_WHAT YOU HAVE TO DO_
In the records below, find the lines that include "agent" and copy each.

[Collected data]
= = = =

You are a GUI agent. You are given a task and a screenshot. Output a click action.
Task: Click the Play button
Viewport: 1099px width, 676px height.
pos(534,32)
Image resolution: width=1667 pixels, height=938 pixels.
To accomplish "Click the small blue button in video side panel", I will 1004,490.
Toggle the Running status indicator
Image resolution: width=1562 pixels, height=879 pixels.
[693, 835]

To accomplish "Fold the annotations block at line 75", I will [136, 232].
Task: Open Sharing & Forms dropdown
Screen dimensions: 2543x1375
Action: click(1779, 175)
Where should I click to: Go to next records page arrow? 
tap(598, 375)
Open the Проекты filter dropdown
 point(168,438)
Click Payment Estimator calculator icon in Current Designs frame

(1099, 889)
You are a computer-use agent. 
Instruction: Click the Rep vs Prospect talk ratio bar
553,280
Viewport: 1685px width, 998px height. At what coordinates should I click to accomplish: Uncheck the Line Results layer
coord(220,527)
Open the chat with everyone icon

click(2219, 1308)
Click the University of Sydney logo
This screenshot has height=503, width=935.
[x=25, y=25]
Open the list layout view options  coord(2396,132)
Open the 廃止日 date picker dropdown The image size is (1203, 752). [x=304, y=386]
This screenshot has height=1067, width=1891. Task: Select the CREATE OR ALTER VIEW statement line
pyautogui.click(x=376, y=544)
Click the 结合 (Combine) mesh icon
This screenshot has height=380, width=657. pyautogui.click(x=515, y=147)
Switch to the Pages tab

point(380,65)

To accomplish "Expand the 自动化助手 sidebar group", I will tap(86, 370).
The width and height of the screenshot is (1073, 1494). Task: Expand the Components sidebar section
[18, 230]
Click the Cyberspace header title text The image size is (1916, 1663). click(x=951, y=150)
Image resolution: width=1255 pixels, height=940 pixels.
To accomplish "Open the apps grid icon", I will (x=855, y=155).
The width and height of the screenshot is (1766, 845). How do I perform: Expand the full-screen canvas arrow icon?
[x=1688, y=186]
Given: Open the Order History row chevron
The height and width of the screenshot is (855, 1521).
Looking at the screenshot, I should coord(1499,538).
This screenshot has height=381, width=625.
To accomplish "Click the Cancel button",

= = = =

_SOLUTION TO THIS TASK_
You are a GUI agent. You are given a task and a screenshot. Output a click action.
You are a computer-use agent. 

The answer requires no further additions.